Task prompt: Revise the listing from its start through the line containing "[x=1237, y=127]", replacing "CPU" with "GPU" and changing nothing else. Leave the pictures out of your answer.

── Material to process ──

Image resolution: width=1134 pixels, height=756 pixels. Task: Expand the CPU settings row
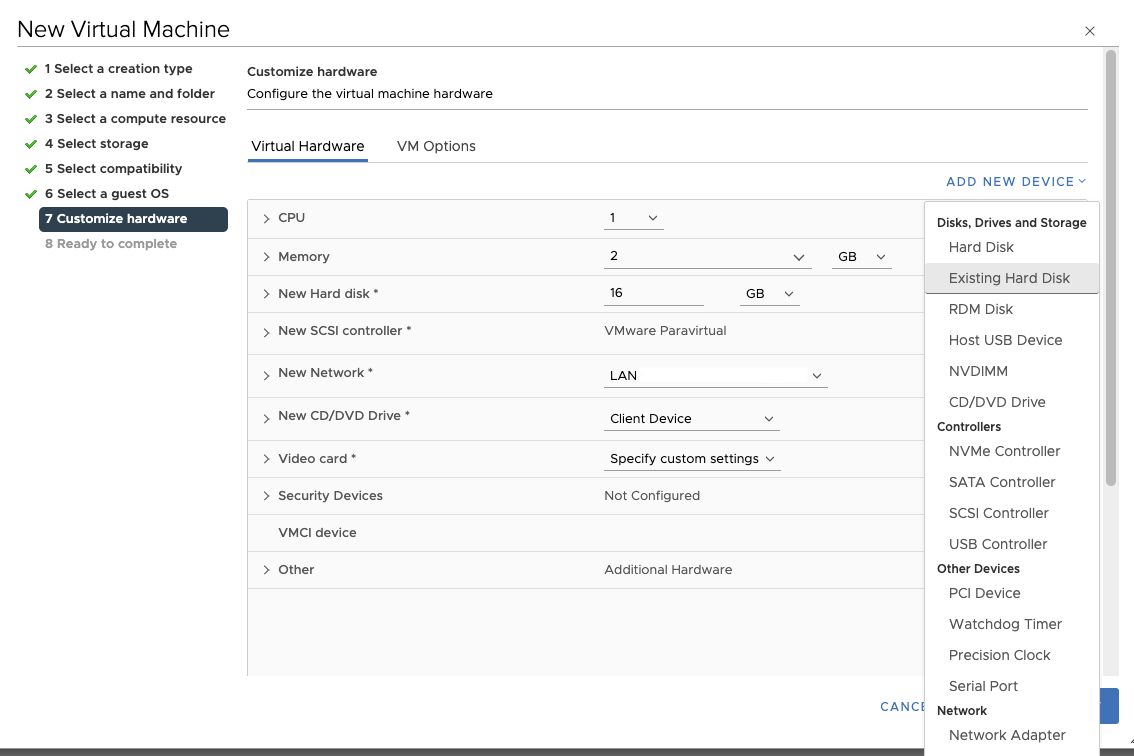[x=267, y=218]
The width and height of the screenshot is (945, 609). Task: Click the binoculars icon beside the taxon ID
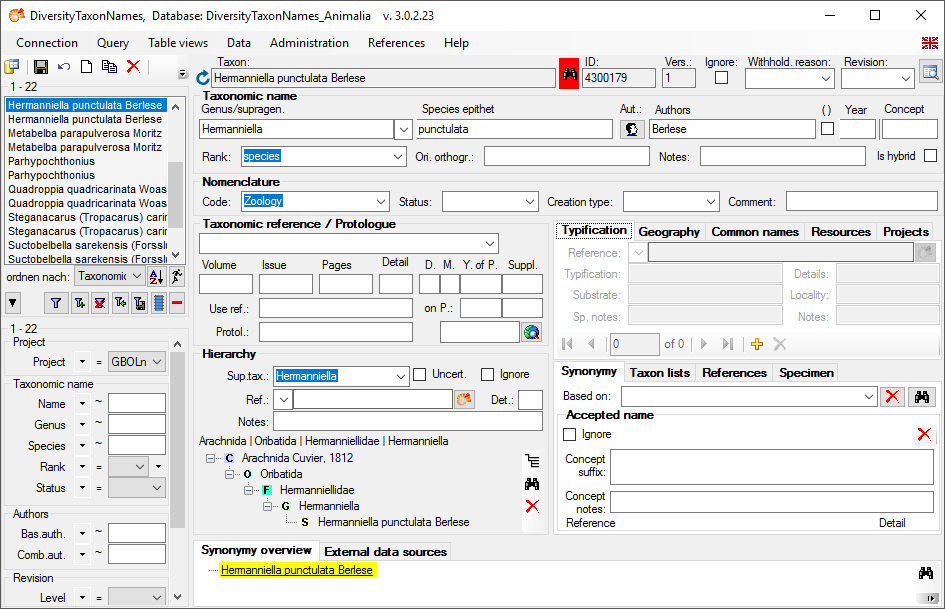point(569,76)
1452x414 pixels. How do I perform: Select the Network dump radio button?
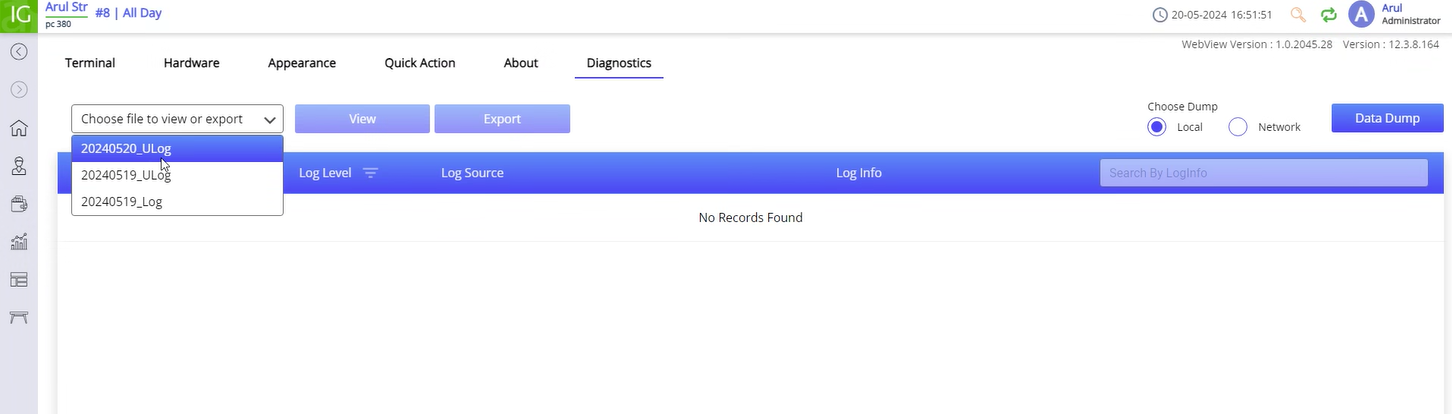[x=1237, y=127]
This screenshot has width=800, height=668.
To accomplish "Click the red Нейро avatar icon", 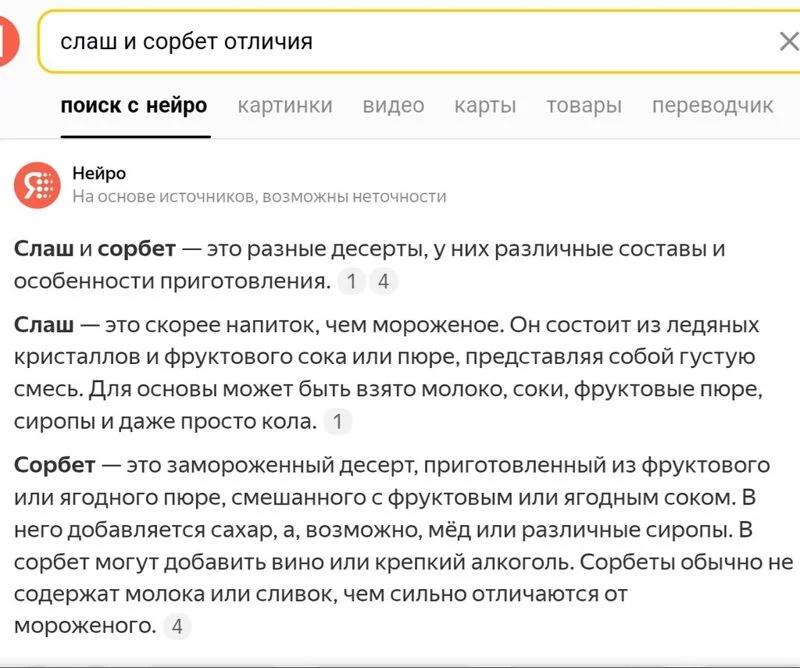I will (37, 185).
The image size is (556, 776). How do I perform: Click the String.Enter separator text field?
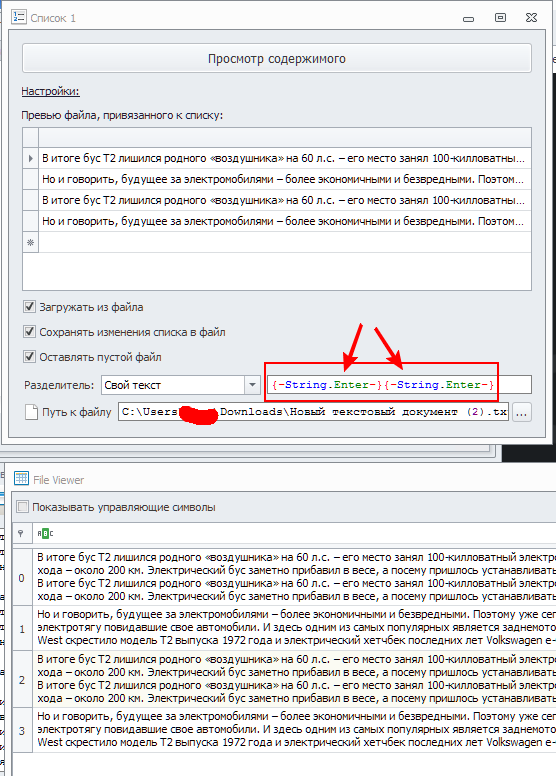[x=399, y=385]

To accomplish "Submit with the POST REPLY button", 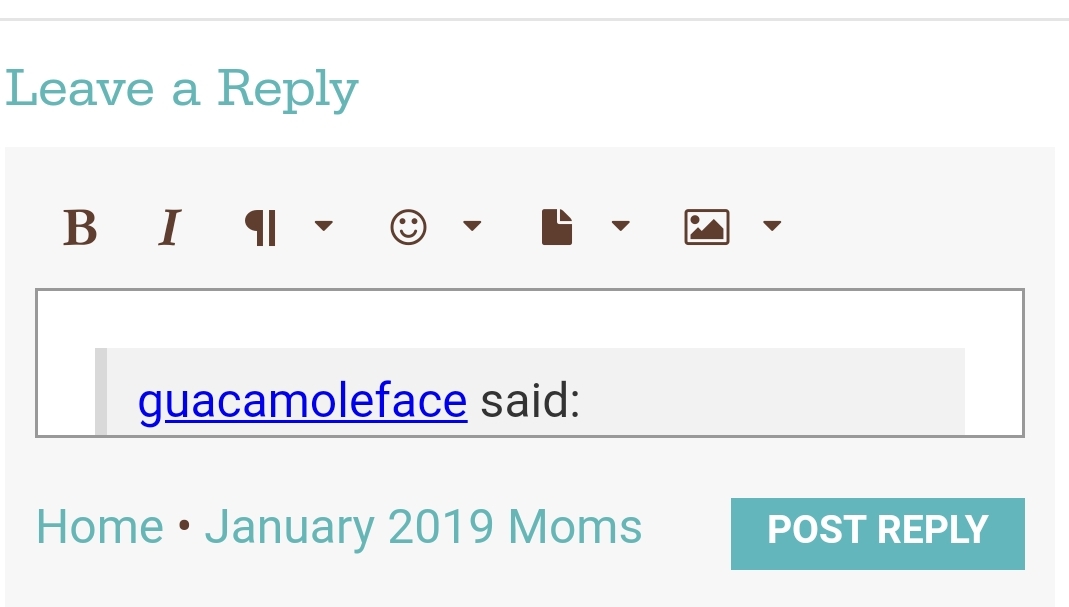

───

Correct response:
Image resolution: width=1134 pixels, height=756 pixels. Task: Expand the GPU settings row
[x=267, y=218]
The width and height of the screenshot is (945, 609). Task: Click the binoculars icon beside the taxon ID
point(569,76)
1452x414 pixels. How do I perform: Select the Network dump radio button?
[x=1237, y=127]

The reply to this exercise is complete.